Wherein the olk is the expected output value of the K output neuron in the input sample of the first L, and the YLK is the network output value of the K output neuron at the input sample of the first.

To sum up, the learning algorithm of RBF neural network is given:

① according to (1) determine the parameters of the five steps to initialize the parameters of the neural network, and given the value of η and α and the end of the iterative precision ε value.

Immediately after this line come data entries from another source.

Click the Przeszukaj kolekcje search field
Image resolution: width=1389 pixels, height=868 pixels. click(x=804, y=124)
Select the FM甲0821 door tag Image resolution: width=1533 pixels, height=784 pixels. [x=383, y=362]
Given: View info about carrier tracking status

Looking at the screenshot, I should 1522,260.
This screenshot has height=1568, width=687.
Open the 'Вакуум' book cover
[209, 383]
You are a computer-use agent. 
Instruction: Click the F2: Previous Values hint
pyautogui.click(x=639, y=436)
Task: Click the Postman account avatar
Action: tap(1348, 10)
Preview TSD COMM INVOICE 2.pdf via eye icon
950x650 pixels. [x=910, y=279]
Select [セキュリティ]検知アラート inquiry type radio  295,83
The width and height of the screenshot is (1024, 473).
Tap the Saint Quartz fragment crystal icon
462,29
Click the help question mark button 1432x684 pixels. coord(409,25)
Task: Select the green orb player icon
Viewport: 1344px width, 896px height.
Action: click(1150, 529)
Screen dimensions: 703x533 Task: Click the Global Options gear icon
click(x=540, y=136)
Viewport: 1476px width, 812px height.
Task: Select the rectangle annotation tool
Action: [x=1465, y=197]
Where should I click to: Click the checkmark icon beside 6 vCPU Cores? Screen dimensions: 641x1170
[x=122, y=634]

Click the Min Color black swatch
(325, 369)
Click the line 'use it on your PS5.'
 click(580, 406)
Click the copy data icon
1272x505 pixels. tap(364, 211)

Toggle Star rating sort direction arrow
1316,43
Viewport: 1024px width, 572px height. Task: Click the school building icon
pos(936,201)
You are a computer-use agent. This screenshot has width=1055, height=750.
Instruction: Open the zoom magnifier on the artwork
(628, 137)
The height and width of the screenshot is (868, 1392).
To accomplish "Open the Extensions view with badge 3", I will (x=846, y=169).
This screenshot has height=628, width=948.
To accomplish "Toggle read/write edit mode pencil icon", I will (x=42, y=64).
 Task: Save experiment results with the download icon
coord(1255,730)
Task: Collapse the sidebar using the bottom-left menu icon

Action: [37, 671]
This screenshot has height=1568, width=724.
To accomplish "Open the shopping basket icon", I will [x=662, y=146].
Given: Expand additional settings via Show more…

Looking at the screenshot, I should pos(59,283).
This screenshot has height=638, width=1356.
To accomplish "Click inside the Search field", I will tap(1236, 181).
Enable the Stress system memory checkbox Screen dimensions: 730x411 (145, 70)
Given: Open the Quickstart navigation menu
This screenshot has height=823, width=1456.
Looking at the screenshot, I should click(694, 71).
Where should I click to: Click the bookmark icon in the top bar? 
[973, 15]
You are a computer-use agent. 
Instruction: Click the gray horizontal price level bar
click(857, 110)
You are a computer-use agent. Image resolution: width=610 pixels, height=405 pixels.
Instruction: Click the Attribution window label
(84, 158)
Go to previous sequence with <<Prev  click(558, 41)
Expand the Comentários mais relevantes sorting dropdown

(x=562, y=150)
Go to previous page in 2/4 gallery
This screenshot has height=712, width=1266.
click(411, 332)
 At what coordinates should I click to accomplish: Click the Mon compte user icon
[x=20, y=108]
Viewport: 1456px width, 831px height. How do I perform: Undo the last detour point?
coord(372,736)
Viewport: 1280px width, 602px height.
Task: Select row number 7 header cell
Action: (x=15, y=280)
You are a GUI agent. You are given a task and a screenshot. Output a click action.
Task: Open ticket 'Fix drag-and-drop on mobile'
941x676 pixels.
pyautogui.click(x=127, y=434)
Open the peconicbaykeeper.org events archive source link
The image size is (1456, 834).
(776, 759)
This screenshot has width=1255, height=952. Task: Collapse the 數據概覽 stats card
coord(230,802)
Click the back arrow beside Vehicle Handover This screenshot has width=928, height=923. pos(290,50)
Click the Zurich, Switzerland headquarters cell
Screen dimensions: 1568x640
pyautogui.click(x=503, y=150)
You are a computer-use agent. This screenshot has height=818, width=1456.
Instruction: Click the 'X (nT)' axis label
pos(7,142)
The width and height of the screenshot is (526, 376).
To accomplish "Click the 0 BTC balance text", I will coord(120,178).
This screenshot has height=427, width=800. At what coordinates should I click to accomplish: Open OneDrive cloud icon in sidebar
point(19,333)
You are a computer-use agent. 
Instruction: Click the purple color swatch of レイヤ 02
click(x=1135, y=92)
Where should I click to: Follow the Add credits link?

② calculates the RMS value of the root-mean-square error of the network output, if rms≤ε, ends the training, otherwise goes to step ③


③ in accordance with (4) weight iteration calculation, the adjustment weights, center and width parameters are iterated.

④ Return to step ②

Contact Us

The content source of this page is from Internet, which doesn't represent Alibaba Cloud's opinion; products and services mentioned on that page don't have any relationship with Alibaba Cloud. If the content of the page makes you feel confusing, please write us an email, we will handle the problem within 5 days after receiving your email.

If you find any instances of plagiarism from the community, please send an email to: info-contact@alibabacloud.com and provide relevant evidence. A staff member will contact you within 5 working days.

A Free Trial That Lets You Build Big!

Start building with 50+ products and up to 12 months usage for Elastic Compute Service

  • Sales Support

    1 on 1 presale consultation

  • After-Sales Support

    24/7 Technical Support 6 Free Tickets per Quarter Faster Response

  • Alibaba Cloud offers highly flexible support services tailored to meet your exact needs.